Globally, $26.7 billion worth of IPOs have priced, marking a 60% drop from the same period a year earlier. Now, pulled deals are piling up under pressure from roiling markets.
The prospect of interest rate hikes combined with slowing economic growth and geopolitical tensions have set global equities on course for their worst month since the pandemic started. Frothier technology and growth shares, including recent IPOs, have been particularly vulnerable to the selloff as investors flock to cheaper stocks.
“It’s a really tough environment for new listings right now,” said Andreas Bernstorff, head of European equity capital markets at BNP Paribas SA. “Many investors are grappling with their portfolios turning negative and the rotation into value is depressing appetite for the growth stocks that dominated the IPO market last year.”

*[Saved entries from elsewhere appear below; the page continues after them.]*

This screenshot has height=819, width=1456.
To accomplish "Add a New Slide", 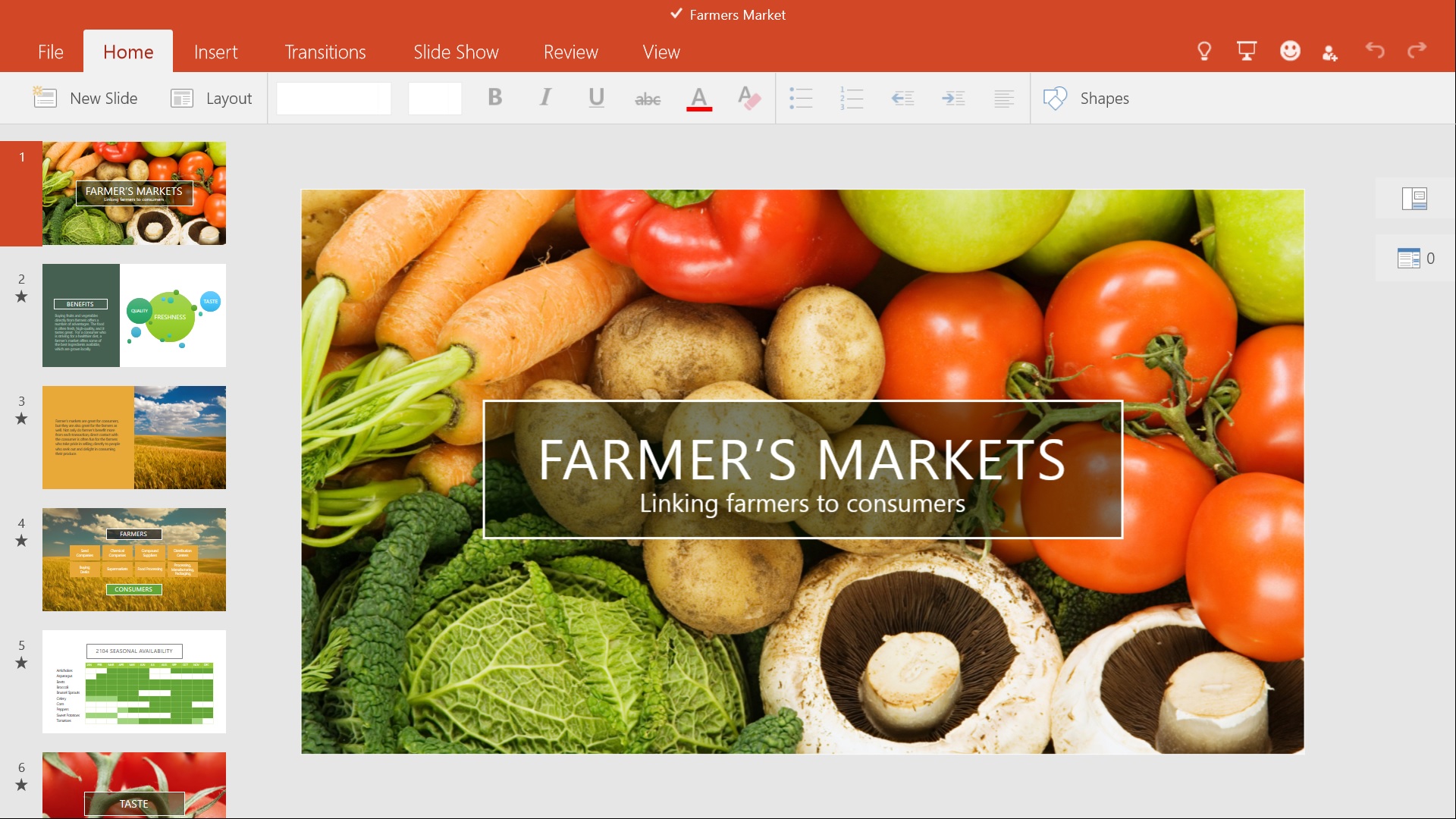I will tap(86, 99).
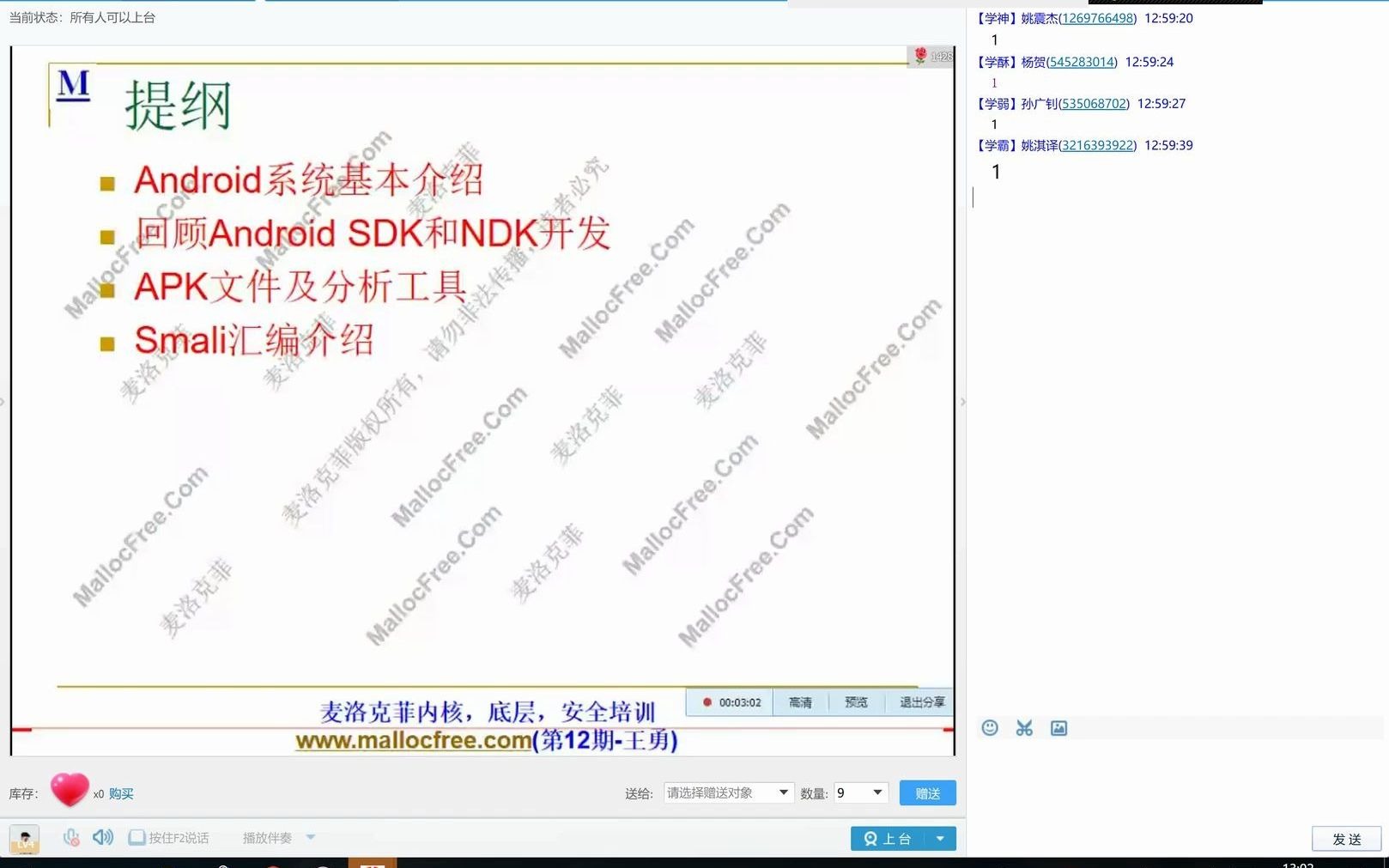Open the quantity dropdown showing 9
Viewport: 1389px width, 868px height.
point(859,792)
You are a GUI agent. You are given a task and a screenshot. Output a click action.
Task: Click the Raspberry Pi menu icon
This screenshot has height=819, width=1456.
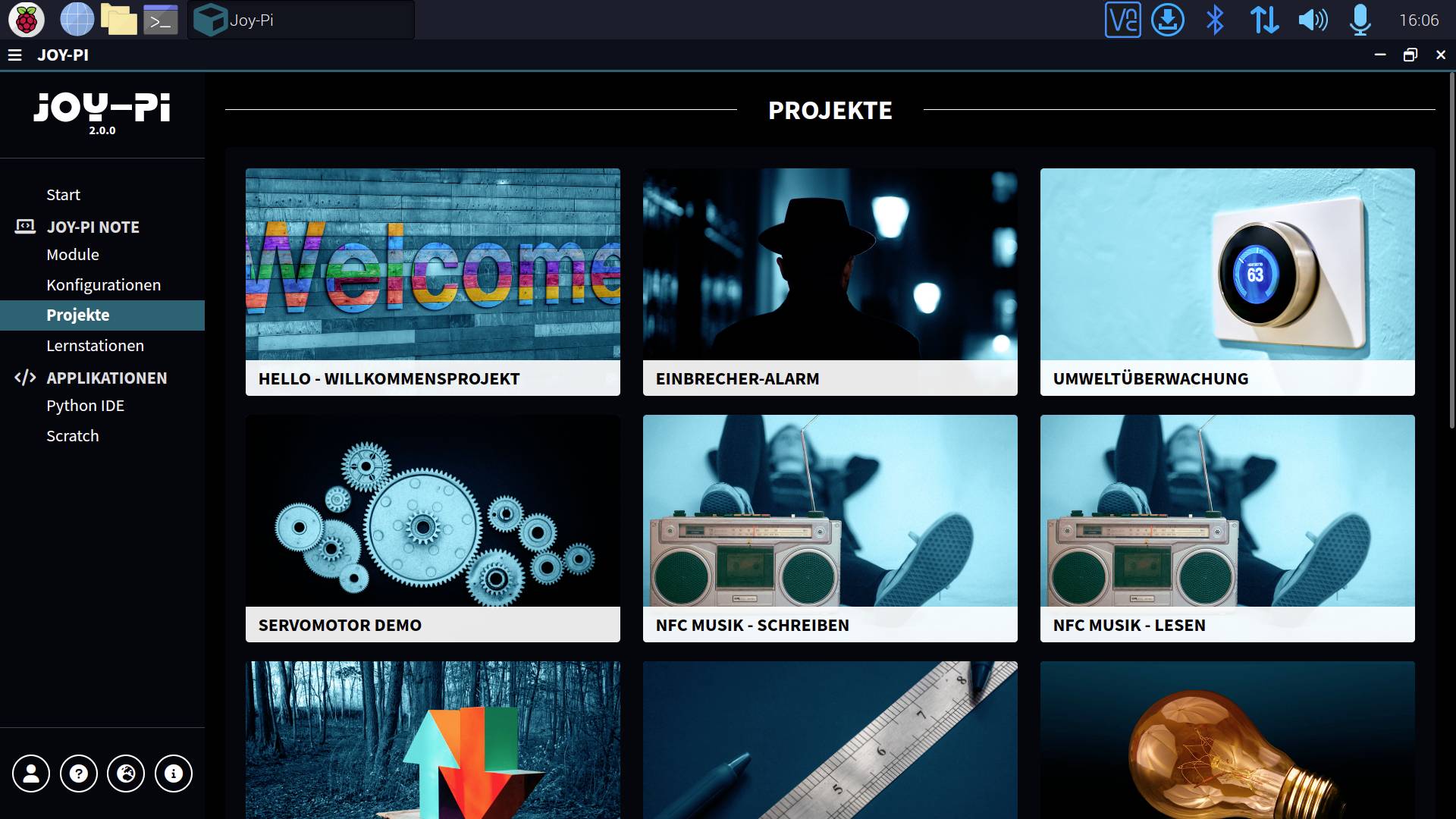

The Cboe Volatility Index, a gauge of expected market swings also known as the VIX, has surged 60% this month, a red flag for new share sales.
In New York, the market turmoil has made at least nine firms call off IPOs, including cloud-based human resources platform Justworks Inc. and Four Springs Capital Trust. And the blank-check frenzy that reached a fever pitch in early 2021 has reversed course, with $4 billion worth of special-purpose acquisition company listings scrapped this month.
In Europe, startup WeTransfer pulled its Amsterdam offering on Thursday after it failed to drum up enough investor demand, and a day later German drugmaker Cheplapharm Arzneimittel GmbH put its planned listing on hold. U.K. law firm Mishcon de Reya LLP has delayed what would have been the world’s biggest law firm IPO for a second time, Bloomberg News reported.
Falling investor demand and rocky markets have caused the value of scrapped IPOs to almost double worldwide from a year ago, hitting $6.2 billion so far. Another recent casualty was South Korea’s Hyundai Engineering Co., which pulled its $1 billion listing on Friday after failing to draw demand at the valuation it wanted.
“While the selloff removes some of the froth from the market, and will likely create many opportunities in growth stocks for the long term, it would be a brave decision for a corporate to push for an IPO in the current climate,” said Virginie Maisonneuve, global chief investment officer for equities at Allianz Global Investors.
In Hong Kong, Asia’s busiest listing venue, proceeds are down by more than 40% this year as China’s sweeping regulatory crackdown forces companies to put IPO plans on ice.
Fund managers “have started seeing outflows, which means they’re more focused on repositioning their portfolio rather than buying new issues,” said Fabian De Smet, Berenberg’s global head of equity syndicate. “IPOs have quickly moved from the top to the bottom of their priority list.”